Congreso

Limitar plazos a los jueces: una reforma del PP que Sánchez "derogó" y ahora recupera para la amnistía

El presidente del Gobierno abre ahora la puerta a reducir la fase de instrucción para que la investigación de Tsunami no afecte a la amnistía

Pedro Sanchez en Al Rojo Vivo de La Sexta
Pedro Sanchez en Al Rojo Vivo de La SextaLa Razón

Pedro Sánchez ha abierto la puerta este lunes a limitar el plazo temporal de las investigaciones judiciales e impedir las prórrogas. ¿Por qué? Porque el juez Manuel García-Castellón ha solicitado recientemente una prórroga de la instrucción de la causa de Tsunami, vinculada al "procés" y que afecta a Carles Puigdemont, y eso está bloqueando la aprobación de la ley de amnistía porque Junts quiere saber cuál es el desenlace judicial antes de dar su último "sí" a la medida de gracia para blindar a todos los independentistas encausados. Sin embargo, este anuncio de Sánchez, hecho en una entrevista en Al Rojo Vivo de La Sexta, es una nueva contradicción con su posición en el pasado porque la limitación del plazo de las instrucciones judiciales es una reforma que introdujo el PP en la Ley de Enjuiciamiento Criminal (artículo 324) en 2015 y el PSOE se opuso férreamente, hasta que en 2020 ha conseguido "derogarla" (al final ha quedado en una modificación).

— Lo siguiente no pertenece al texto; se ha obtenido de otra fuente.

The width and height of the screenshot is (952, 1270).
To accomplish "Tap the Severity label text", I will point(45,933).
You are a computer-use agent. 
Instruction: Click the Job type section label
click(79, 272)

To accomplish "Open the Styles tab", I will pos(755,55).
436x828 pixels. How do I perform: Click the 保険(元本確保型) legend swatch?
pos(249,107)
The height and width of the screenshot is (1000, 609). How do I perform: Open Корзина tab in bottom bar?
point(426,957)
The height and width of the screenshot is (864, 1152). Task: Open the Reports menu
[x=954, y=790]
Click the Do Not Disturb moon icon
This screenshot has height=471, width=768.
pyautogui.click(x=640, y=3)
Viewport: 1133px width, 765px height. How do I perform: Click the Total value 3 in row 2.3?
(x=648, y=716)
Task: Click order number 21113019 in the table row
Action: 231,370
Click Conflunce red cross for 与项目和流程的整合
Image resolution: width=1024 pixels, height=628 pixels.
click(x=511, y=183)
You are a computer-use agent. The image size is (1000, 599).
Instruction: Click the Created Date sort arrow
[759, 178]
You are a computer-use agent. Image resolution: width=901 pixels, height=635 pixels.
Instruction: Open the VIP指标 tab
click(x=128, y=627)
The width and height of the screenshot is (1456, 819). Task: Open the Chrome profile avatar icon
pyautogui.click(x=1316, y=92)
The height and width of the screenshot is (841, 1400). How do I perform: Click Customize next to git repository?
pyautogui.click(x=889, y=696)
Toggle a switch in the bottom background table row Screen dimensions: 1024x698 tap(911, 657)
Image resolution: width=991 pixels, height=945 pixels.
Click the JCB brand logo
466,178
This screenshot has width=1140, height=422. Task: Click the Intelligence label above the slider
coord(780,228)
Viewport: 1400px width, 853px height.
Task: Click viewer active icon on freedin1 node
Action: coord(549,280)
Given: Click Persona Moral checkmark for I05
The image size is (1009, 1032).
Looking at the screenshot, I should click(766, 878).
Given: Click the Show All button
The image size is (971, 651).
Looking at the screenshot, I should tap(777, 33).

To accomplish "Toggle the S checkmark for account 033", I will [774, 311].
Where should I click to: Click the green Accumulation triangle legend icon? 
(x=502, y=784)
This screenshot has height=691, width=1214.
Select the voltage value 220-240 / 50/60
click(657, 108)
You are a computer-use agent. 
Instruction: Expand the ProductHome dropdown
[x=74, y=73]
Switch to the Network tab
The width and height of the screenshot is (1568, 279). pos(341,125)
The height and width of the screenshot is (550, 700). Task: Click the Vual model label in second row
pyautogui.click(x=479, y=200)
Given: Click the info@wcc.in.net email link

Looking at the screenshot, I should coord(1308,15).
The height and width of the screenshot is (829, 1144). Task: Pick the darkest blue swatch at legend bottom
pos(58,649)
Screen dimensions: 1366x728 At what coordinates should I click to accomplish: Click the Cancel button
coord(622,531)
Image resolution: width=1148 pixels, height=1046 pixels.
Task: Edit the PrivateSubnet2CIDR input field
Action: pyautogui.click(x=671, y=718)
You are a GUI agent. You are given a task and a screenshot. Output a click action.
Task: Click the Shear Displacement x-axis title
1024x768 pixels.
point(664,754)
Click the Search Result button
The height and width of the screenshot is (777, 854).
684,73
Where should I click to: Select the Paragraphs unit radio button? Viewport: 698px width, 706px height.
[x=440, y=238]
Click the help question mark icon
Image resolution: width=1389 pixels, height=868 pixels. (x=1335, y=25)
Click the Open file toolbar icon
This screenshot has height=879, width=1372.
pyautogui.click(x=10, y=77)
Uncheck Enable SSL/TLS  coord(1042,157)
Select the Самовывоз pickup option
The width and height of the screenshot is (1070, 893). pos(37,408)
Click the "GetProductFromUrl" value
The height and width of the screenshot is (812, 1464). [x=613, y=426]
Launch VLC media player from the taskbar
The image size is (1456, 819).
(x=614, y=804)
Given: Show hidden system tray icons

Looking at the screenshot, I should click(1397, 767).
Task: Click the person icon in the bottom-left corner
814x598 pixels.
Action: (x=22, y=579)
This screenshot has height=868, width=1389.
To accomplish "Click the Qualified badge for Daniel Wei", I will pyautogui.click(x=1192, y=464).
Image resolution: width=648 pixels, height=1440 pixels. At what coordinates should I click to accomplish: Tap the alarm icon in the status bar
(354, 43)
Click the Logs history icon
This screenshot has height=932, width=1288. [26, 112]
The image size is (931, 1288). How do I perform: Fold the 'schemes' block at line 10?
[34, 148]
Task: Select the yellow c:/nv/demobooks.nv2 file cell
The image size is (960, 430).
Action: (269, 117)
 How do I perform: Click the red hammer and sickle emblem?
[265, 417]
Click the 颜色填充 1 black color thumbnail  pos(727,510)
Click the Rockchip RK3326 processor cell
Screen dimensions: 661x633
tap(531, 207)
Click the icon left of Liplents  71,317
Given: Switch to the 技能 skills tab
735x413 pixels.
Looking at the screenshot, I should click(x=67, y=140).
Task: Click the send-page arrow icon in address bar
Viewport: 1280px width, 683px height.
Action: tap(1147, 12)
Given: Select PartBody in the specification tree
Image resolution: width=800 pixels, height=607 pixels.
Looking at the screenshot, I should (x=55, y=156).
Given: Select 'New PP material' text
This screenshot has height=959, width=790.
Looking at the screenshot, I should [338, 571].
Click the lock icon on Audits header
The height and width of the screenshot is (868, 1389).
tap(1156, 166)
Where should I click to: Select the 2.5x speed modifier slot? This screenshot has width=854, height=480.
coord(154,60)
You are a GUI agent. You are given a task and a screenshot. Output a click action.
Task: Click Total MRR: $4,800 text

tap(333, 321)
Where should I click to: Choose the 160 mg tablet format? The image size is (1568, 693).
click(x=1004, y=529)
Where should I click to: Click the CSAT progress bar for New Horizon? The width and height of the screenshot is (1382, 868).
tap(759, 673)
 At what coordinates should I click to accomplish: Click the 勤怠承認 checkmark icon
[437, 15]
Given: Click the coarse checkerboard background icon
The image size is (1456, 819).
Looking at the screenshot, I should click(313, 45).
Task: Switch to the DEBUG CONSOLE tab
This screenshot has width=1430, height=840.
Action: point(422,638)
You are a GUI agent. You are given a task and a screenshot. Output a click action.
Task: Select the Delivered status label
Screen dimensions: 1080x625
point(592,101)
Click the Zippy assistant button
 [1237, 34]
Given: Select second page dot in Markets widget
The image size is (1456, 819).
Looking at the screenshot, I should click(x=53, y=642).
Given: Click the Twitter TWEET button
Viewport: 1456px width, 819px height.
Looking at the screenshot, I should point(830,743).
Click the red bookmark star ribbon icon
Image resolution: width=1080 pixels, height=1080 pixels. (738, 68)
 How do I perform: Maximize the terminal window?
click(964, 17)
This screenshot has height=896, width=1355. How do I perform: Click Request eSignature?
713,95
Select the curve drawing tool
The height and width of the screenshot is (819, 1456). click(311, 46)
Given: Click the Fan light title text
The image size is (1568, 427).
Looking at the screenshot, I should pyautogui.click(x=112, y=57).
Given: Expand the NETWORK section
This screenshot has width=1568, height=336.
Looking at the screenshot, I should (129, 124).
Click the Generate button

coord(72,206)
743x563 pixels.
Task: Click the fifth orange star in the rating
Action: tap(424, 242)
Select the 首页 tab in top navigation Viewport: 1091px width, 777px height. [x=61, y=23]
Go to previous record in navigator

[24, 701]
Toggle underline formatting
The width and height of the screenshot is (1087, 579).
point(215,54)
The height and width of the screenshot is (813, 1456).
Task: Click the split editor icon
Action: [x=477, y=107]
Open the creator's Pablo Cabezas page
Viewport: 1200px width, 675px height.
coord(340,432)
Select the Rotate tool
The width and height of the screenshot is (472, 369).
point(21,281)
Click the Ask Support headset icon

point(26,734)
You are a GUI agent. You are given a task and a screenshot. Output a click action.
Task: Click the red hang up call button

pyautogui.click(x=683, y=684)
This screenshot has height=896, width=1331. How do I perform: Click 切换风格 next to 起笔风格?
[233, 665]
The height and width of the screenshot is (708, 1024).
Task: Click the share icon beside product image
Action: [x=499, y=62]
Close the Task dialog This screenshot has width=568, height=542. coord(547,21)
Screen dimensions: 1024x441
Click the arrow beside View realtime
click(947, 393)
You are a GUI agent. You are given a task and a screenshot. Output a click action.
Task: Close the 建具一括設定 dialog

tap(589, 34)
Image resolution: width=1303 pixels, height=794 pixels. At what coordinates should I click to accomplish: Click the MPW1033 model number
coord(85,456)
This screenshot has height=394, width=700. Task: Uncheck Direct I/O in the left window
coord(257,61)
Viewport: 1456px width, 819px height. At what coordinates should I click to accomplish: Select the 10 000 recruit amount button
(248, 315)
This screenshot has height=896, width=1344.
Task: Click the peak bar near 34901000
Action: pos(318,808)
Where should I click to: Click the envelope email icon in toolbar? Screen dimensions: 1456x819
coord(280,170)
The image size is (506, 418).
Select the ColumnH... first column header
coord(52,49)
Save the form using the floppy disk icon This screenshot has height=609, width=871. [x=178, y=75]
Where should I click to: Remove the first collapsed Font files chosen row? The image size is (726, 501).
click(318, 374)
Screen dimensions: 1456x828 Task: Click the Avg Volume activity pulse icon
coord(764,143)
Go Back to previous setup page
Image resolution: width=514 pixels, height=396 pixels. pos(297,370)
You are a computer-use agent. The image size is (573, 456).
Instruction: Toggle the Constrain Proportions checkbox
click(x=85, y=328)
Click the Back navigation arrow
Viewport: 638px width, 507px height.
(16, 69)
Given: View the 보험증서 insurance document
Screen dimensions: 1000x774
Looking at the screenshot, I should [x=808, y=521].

De hecho, a los pocos meses, en 2016, el PSOE de Sánchez impulsó una proposición de ley para derogar el artículo 324 de la Ley de Enjuiciamiento Criminal, que es el que regula las prórrogas de las instrucciones judiciales. Los socialistas aducían que la reforma legal del PP para limitar los plazos de instrucción judicial a seis meses (a 18 meses para causas complejas) "genera una manifiesta inseguridad jurídica, y puede traer como consecuencia la impunidad de muchos delincuentes que busquen aprovechar los recovecos e incoherencias de la regulación que se propone". Sin embargo, la proposición de ley de 2016 del PSOE no prosperó porque los socialistas estaban en la oposición y no contaban con una mayoría suficiente.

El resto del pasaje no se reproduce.